4. Deberíamos jugar más. ¿Se han dado cuenta de que los adultos no jugamos? Al menos físicamente y estando sobrios. Hacemos deporte, hacemos impro y participamos de flash mobs (esas acciones en las que un grupo de gente se reúne en un lugar público, hace algo inusual y luego se dispersa). Y lo hacemos porque, bueno, se va a ver lindo en las fotos. Pero, ¿jugamos?
Maggie juega y quiere jugar siempre. Cuando estoy trabajando y trae sus juguetes al estudio, cuando se encuentra con otros perros en el parque, cuando no le hago caso por estar mirando mi móvil. Me invita a ponerme de pie y a correr con ella (y a veces tras ella cuando se mete donde no debe). Hace que me canse y me recuerda que paso demasiado tiempo sentada frente al ordenador. Y luego de jugar con ella, me siento con más energía, con mejor humor y las frases que voy escribiendo, salen mejor. Me gusta creer que contar con un perro en tu vida te mantiene en forma, no solo física también creativamente pues cada paseo con Maggie refresca la mente y aunque aún no me lleva a crear cosas tan lindas como ésta, voy avanzando con “lo mío”: mis cuentos, el blog, el trabajo…

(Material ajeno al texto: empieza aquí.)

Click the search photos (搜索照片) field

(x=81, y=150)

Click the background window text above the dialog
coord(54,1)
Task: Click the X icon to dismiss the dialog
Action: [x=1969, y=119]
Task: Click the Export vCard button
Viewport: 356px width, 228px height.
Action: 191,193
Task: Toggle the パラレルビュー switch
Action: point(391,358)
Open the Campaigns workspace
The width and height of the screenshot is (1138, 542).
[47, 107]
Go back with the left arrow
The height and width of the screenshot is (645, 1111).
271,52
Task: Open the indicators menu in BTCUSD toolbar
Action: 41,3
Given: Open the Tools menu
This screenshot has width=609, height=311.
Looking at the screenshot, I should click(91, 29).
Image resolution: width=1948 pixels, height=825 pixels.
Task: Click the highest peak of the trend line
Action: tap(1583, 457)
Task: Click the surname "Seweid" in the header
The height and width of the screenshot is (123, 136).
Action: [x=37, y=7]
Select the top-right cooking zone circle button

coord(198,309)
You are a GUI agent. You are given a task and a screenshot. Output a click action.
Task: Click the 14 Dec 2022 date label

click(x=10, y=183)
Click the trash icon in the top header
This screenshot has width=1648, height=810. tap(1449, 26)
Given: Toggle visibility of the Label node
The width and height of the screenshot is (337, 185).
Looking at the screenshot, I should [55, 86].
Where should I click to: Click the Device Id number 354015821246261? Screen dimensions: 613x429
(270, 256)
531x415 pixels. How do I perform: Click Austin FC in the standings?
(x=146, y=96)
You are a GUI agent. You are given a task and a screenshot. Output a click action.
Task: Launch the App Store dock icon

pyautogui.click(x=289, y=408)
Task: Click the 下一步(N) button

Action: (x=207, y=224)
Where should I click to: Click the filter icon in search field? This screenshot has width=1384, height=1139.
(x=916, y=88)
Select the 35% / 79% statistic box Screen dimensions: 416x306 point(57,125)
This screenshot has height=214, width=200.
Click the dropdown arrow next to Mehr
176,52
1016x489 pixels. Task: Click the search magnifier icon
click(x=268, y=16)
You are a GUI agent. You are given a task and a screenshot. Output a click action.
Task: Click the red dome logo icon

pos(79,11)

5. Hay salida a todo esto. Hace algún tiempo me rompieron el corazón en tantos pedazos que pensé que su reconstrucción sería imposible y que no quedaría igual: le faltarían piezas -pensaba- y no funcionaría con la misma potencia. Y aunque fueron varios factores los que colaboraron en esta reconstrucción personal (mis amigos, mi gato Kitano, sesiones de Netflix en modo zombi, volver a nadar, dejar mi trabajo, etc.), lo cierto es que uno nunca termina este proceso.
Sigo creyendo que hay gente mala, pero me alejo de ella, como lo hace Maggie cuando le dicen algún sinsentido por la calle. Sigo pensando que el mundo podría estar mejor, pero dejo de quejarme y trato de vivir un día a la vez con al menos la mitad del entusiasmo que muestra Maggie cada vez que cojo la correa anunciándole nuestra salida. Y sobre todo he aprendido que aunque tengamos desencuentros (yo quiero ir al parking, Maggie al parque), el cariño incondicional que un perro te da es de una intensidad y pureza que me ha demostrado que mi corazón está nuevamente en forma y listo para lo que venga. Y ojalá que esta vez sea bueno, por favor.